### Assignment
Write out exactly the lines from the one with "Click the PYTHONPROJECT section header" through the last line of the data below, but not the pictures.
-----
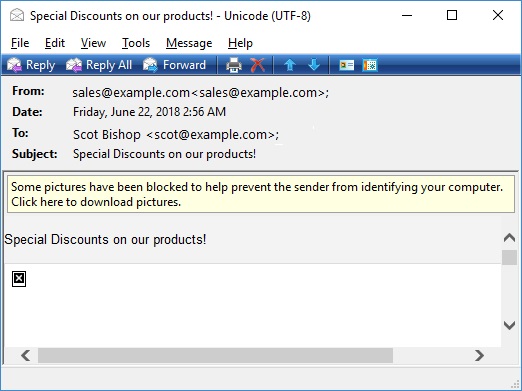The image size is (522, 391).
Task: Open the Message menu
Action: pyautogui.click(x=189, y=43)
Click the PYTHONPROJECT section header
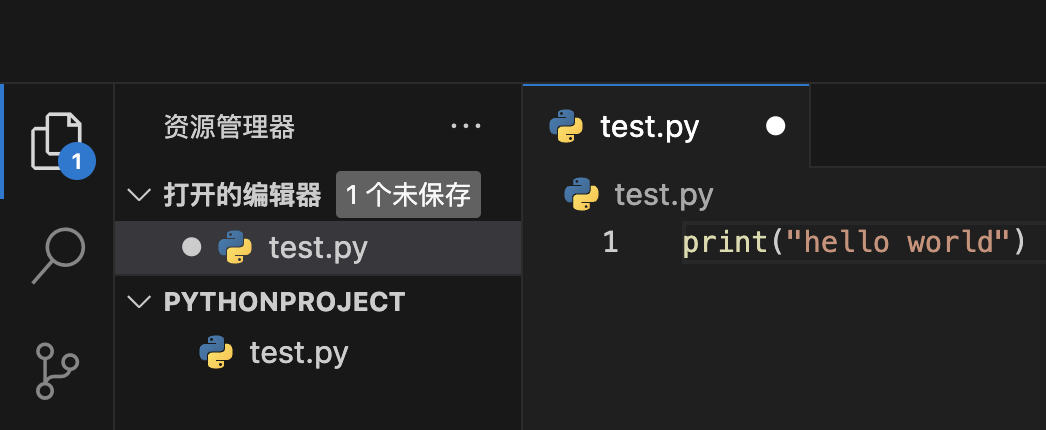 318,302
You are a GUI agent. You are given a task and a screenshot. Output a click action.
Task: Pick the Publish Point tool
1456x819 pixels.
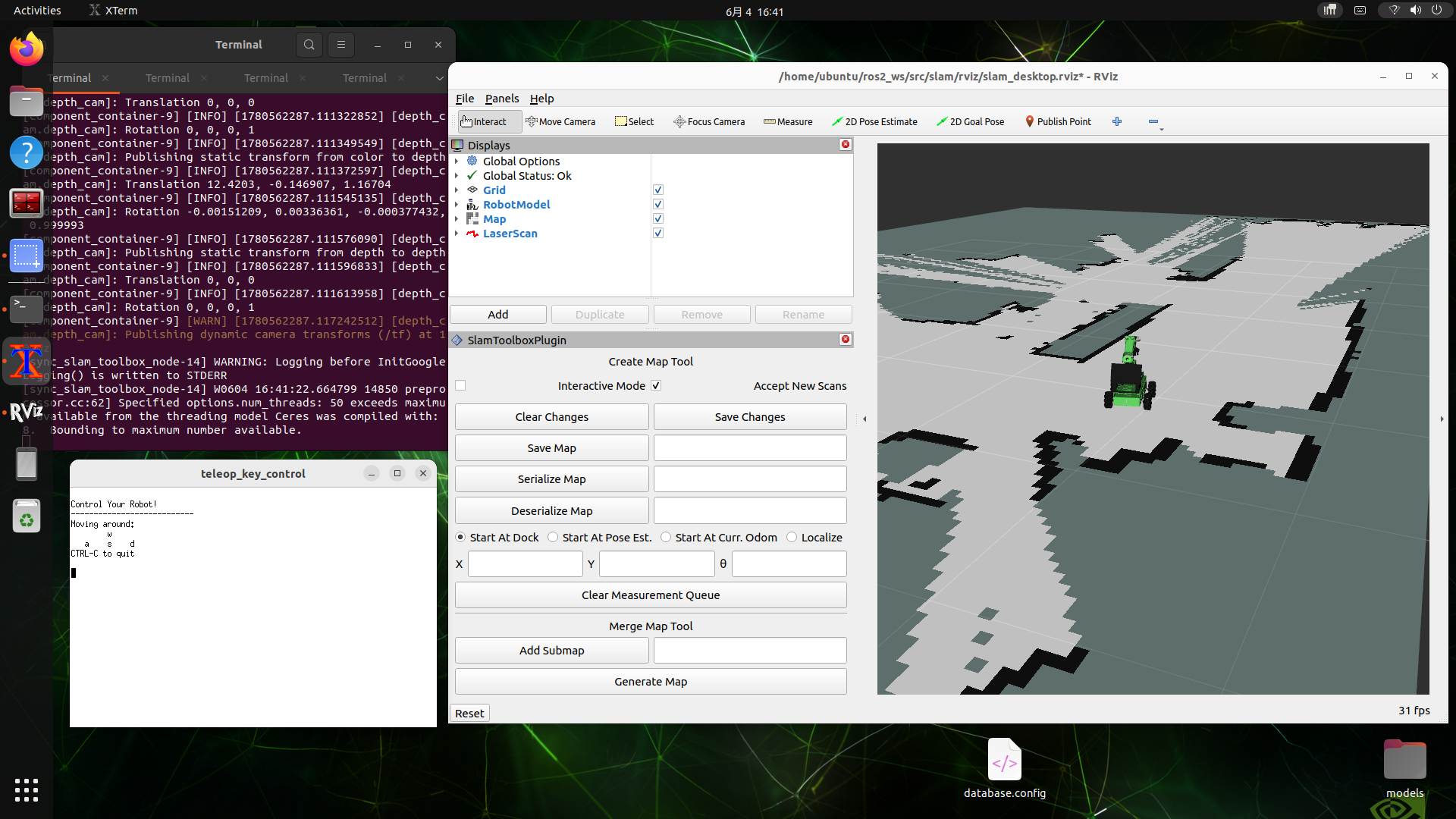click(x=1058, y=121)
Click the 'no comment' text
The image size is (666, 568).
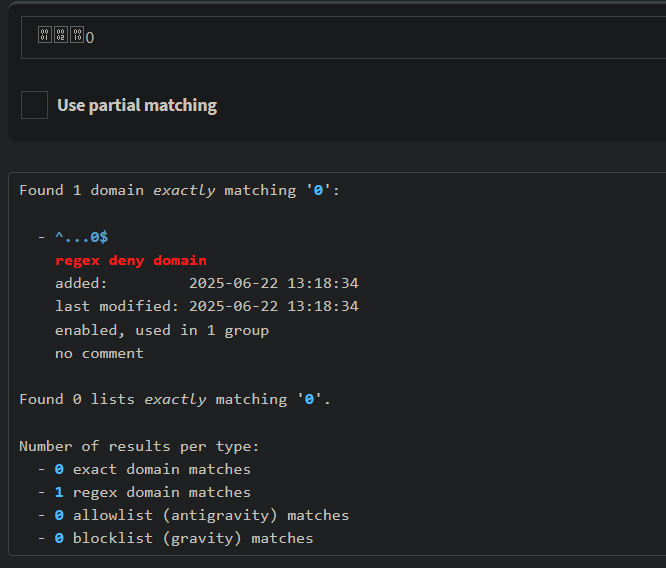99,353
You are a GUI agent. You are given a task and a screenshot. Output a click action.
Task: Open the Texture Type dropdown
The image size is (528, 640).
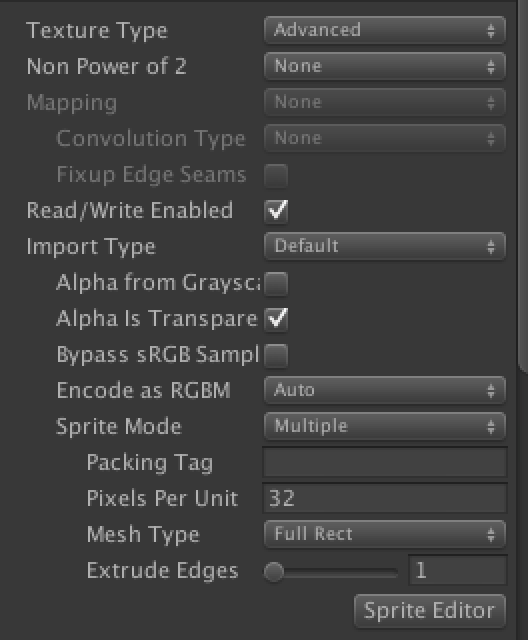click(x=385, y=30)
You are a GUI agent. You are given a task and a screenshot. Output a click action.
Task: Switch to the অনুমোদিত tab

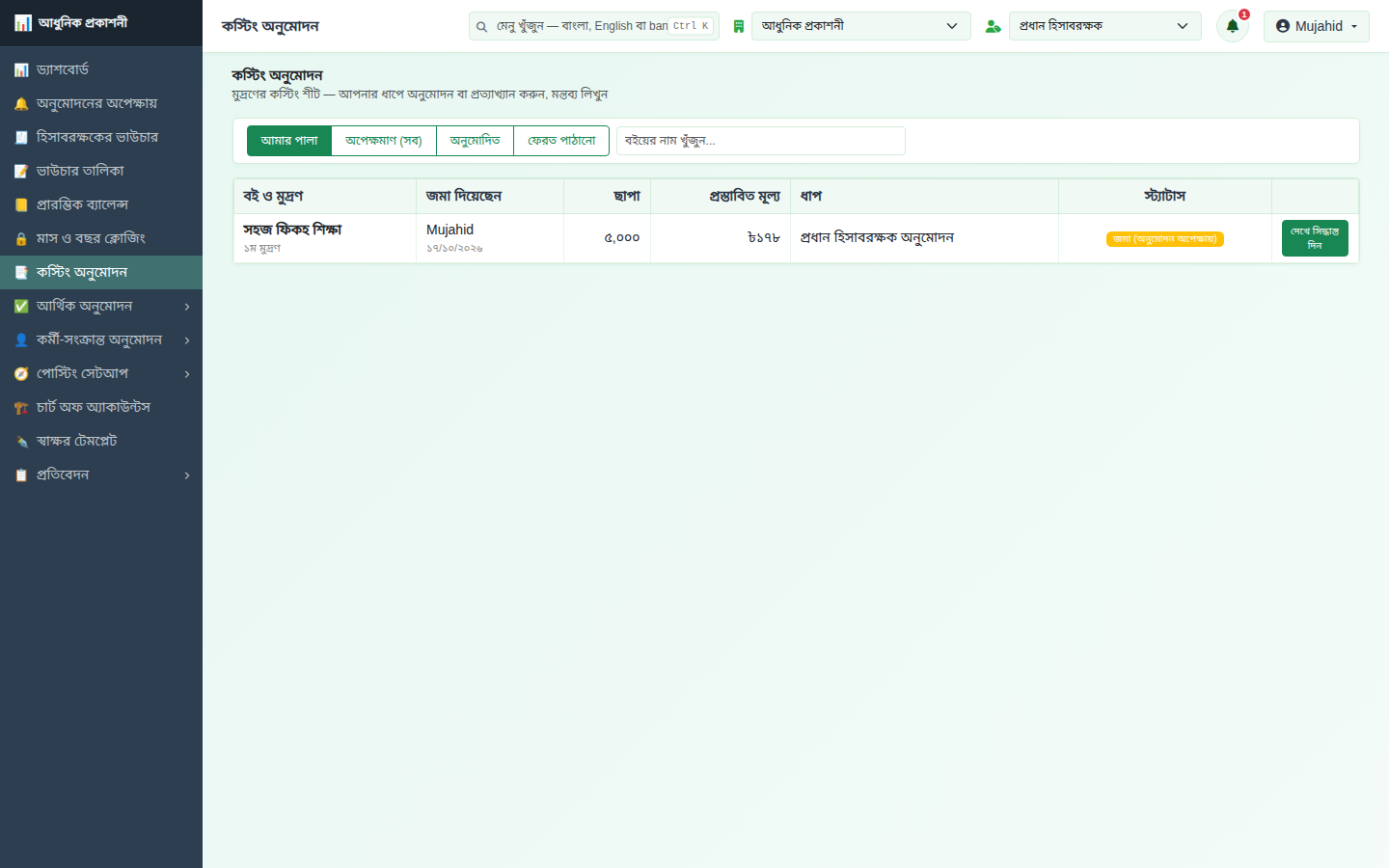(x=475, y=141)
-----
### Your solution
Click the PYTHONPROJECT section header
 318,302
You are a GUI agent. You are given a task and a screenshot. Output a click action.
Task: Pick the Publish Point tool
1456x819 pixels.
click(x=1058, y=121)
Click the 'no comment' text
The image size is (666, 568).
99,353
You are a GUI agent. You are given a task and a screenshot. Output a click action.
Task: Open the Texture Type dropdown
The image size is (528, 640).
click(x=385, y=30)
You are a GUI agent. You are given a task and a screenshot. Output a click action.
Task: Switch to the অনুমোদিত tab

(x=475, y=141)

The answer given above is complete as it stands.